**Stored items:**
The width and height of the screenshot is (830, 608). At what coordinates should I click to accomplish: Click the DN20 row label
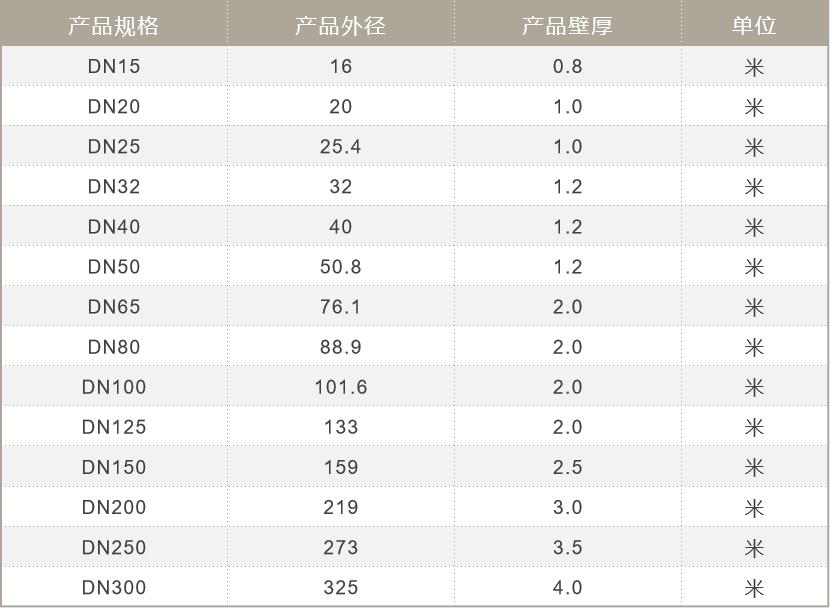114,107
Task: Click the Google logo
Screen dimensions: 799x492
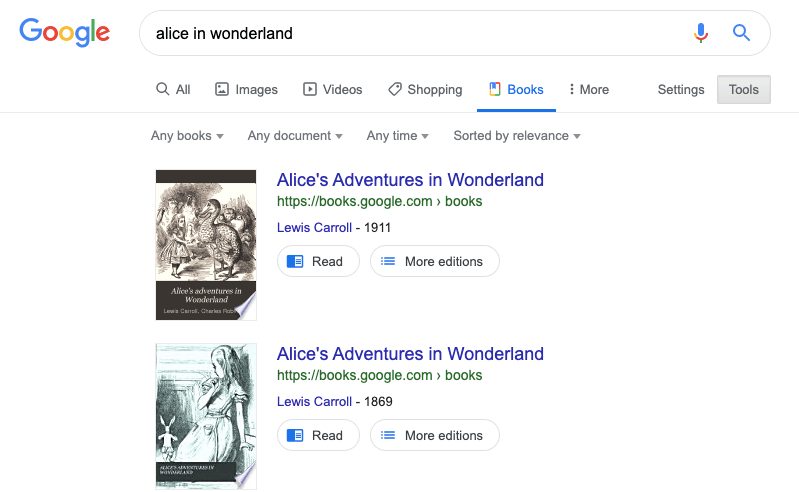Action: [64, 32]
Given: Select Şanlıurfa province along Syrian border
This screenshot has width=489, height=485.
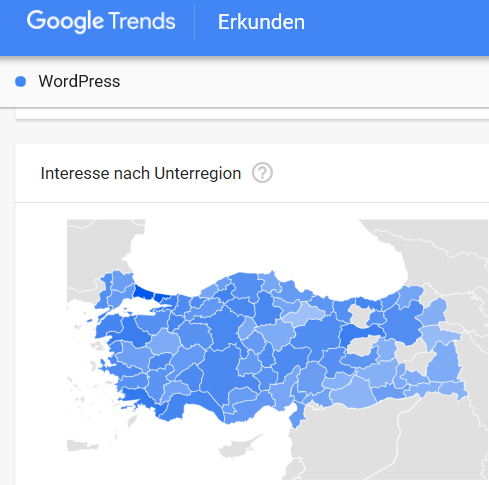Looking at the screenshot, I should pos(354,394).
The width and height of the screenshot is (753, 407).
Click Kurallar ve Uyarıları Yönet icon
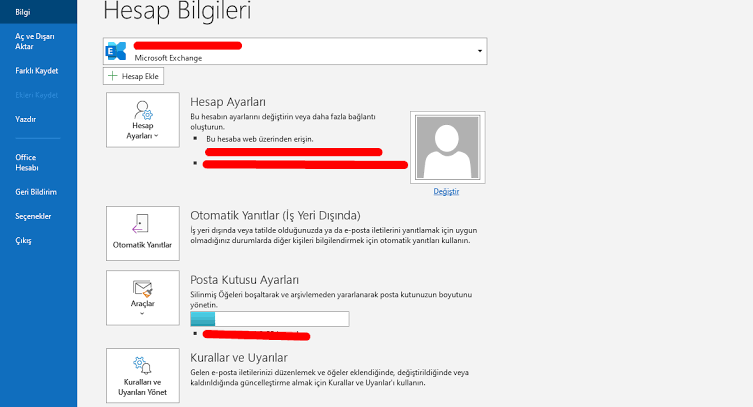(x=142, y=364)
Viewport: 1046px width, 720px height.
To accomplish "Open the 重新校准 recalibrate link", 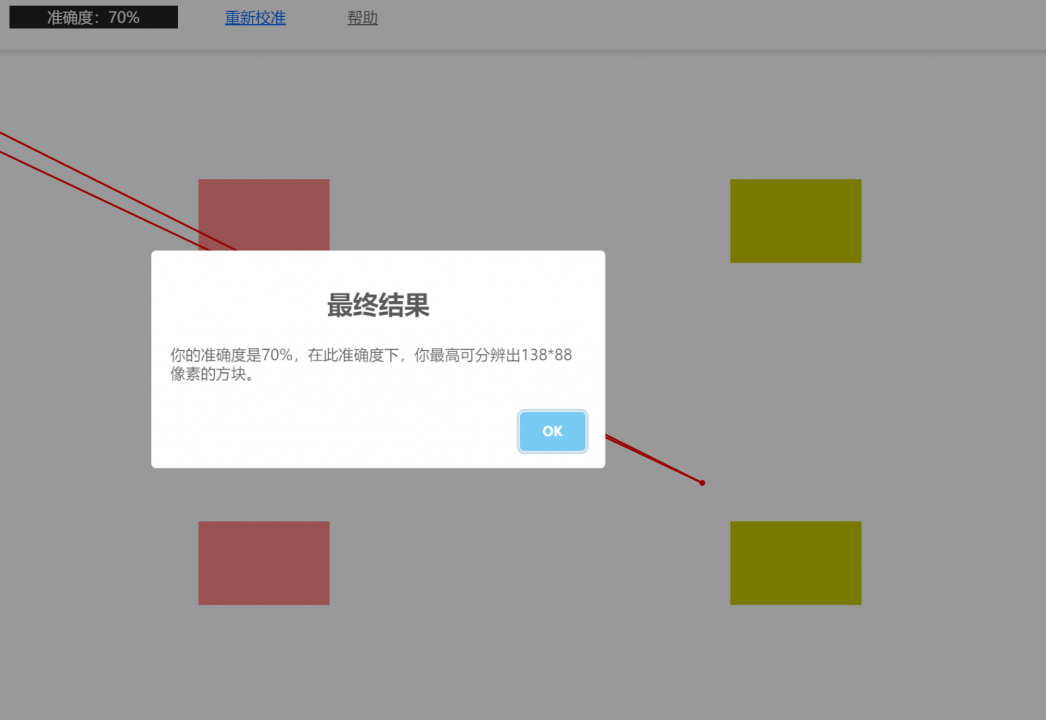I will point(255,18).
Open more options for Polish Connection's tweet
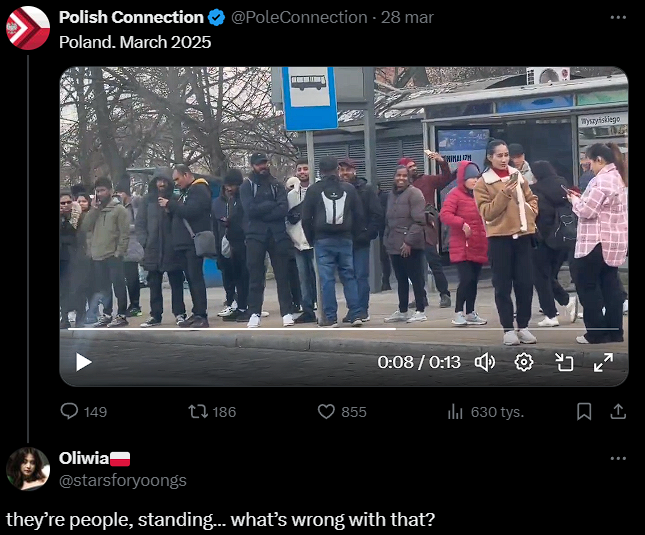The image size is (645, 535). pyautogui.click(x=618, y=17)
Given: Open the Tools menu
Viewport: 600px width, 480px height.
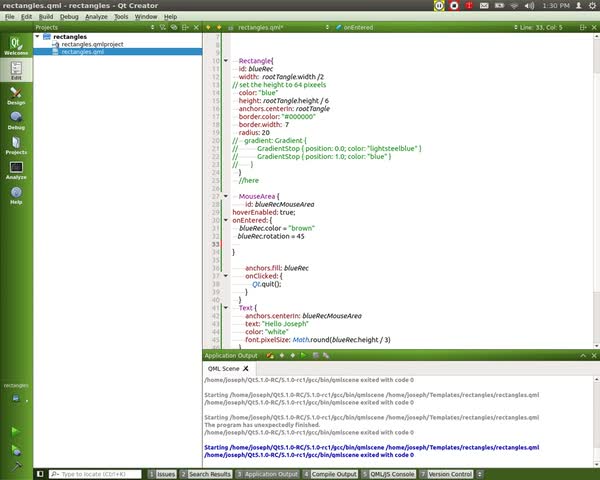Looking at the screenshot, I should pyautogui.click(x=120, y=17).
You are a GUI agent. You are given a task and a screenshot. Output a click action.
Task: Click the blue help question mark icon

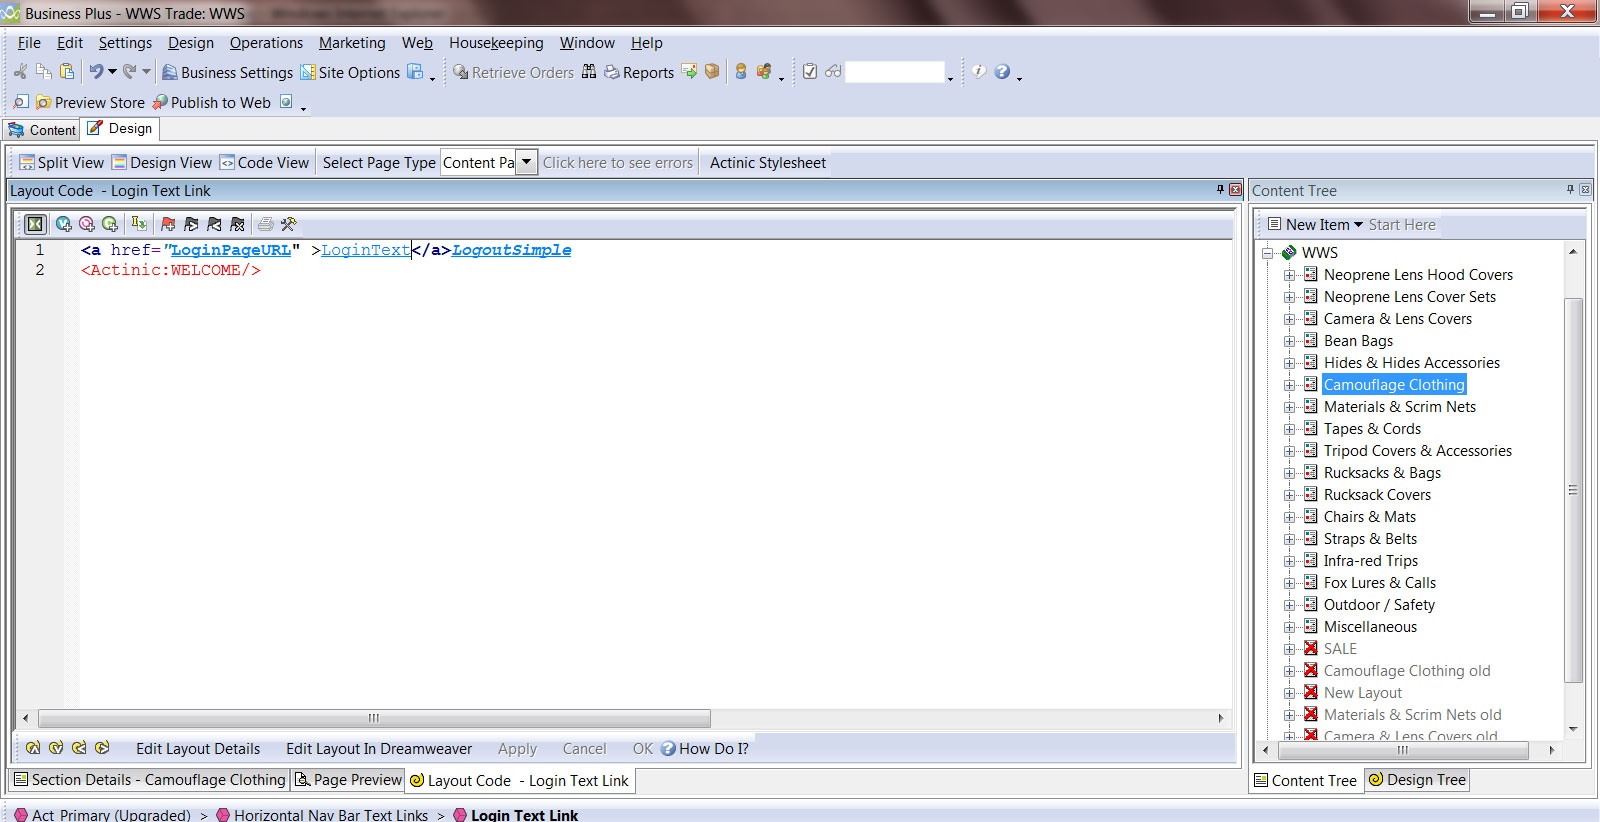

**Exercise requirements:** Return exactly, with no pictures, each line from the one that contains "Open more options" through the end of the entries above, both ends included.

**Task answer:**
Open more options for Polish Connection's tweet
The image size is (645, 535). pyautogui.click(x=618, y=17)
Given: Open the Tools menu
Viewport: 600px width, 480px height.
Looking at the screenshot, I should pyautogui.click(x=120, y=17).
You are a GUI agent. You are given a task and a screenshot. Output a click action.
Task: Click the blue help question mark icon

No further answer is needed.